Objetivo declarado -
Reescreva o trecho do texto sobre a crise da Maçonaria que vai de "A perda global" até "e por deserção.", substituindo "Lojas" por "Oficinas".

A Maçonaria, que durante séculos se gabou da sua perfeição como regra, enfrenta hoje um preocupante desequilíbrio interno. Os seus pilares estão a ranger sob tensões doutrinárias, disputas de poder e um êxodo silencioso de membros, a tal ponto que não é exagero dizer que a sua relevância pública e a sua capacidade de inspirar as novas gerações devem ser objecto de sérias reflexões.               

Desde tempos remotos que a Ordem abraçou duas correntes principais, quase irreconciliáveis, cujas
diferenças criaram muros muito visíveis. A Maçonaria masculina, a partir dos seus centros de poder em Londres e na América do Norte, impôs um cerco diplomático a todos aqueles que não se subordinasse às suas políticas externas, de tal modo que a Maçonaria liberal, que  demonstrou maior disponibilidade para o diálogo pluralista, encontrou sempre as portas fechadas. Consequentemente, temos uma geografia maçónica fracturada  que enfraquece a sua força e acção precisamente quando é mais necessária uma voz ética internacional. Para completar o quadro, algumas Obediências, de ambos os lados, acabaram por se apropriar do dever da Ordem, como se lhes pertencesse exclusivamente a elas e só elas o pudessem interpretar.                     

A perda global de Irmãos é uma ferida profunda que afecta todas as partes. Para citar apenas alguns exemplos emblemáticos, segundo o The Guardian, a Inglaterra e o País de Gales caíram de 350.000 maçons há vinte anos,  para pouco mais de 150.000, e na última década, 546 Lojas desapareceram devido à falta de membrosNos Estados Unidos, a Associação de Serviços Maçónicos reportou menos de 870.000 maçons em 2023, face aos 4,1 milhões de 1959, com incorporações anuais inferiores ao número de saídas por idade avançada, pela Passagem para o Oriente Eterno e por deserção.

Na América Latina, a situação não é mais animadora. Abundam Obediências dispersas, com fraca visibilidade pública e conflitos internos, ora herdados da política nacional, ora de rivalidades pessoais, que drenam energia que poderia ser dedicada ao trabalho iniciático ou a compromissos cívicos visíveis. E o mais paradoxal é que tudo isto ocorre apesar da existência de organismos de integração interobediencias que tentam articular diálogos e posições conjuntas, mas que raramente conseguem influenciar a prática local ou combater a fragmentação operacional que domina a região. Em muitos casos, prevalece mais a  lógica da certificação externa do que a da fraternidade.

Excerto do material -
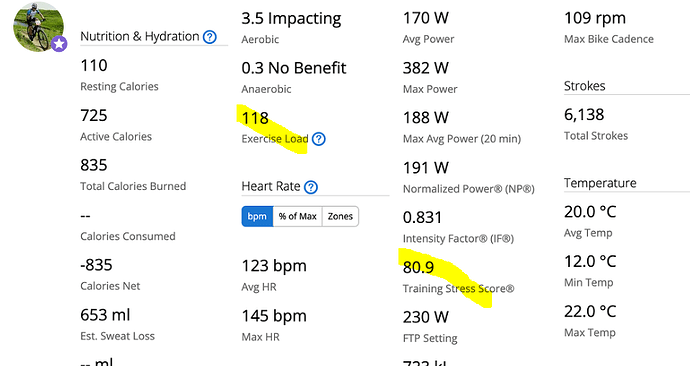
Task: Click the Exercise Load help icon
Action: pyautogui.click(x=319, y=139)
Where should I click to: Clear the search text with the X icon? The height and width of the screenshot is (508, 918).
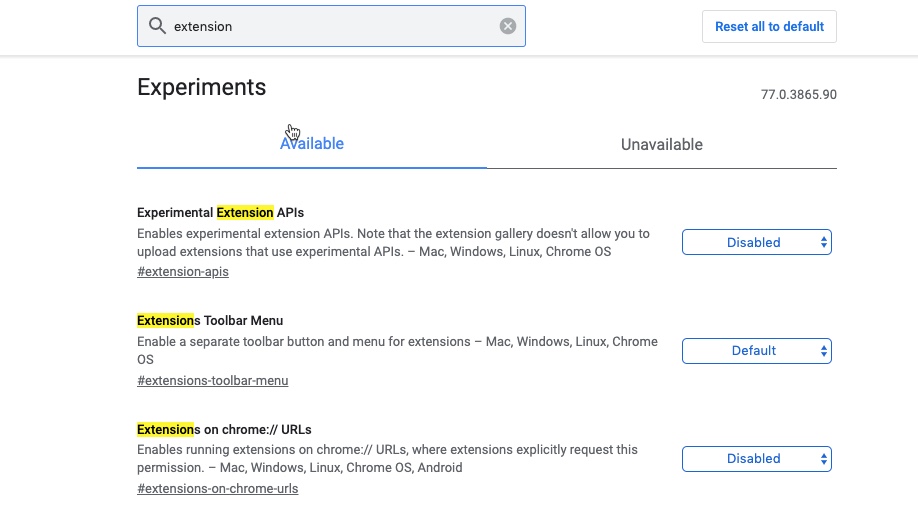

Resposta final -
A perda global de Irmãos é uma ferida profunda que afecta todas as partes. Para citar apenas alguns exemplos emblemáticos, segundo o The Guardian, a Inglaterra e o País de Gales caíram de 350.000 maçons há vinte anos,  para pouco mais de 150.000, e na última década, 546 Oficinas desapareceram devido à falta de membrosNos Estados Unidos, a Associação de Serviços Maçónicos reportou menos de 870.000 maçons em 2023, face aos 4,1 milhões de 1959, com incorporações anuais inferiores ao número de saídas por idade avançada, pela Passagem para o Oriente Eterno e por deserção.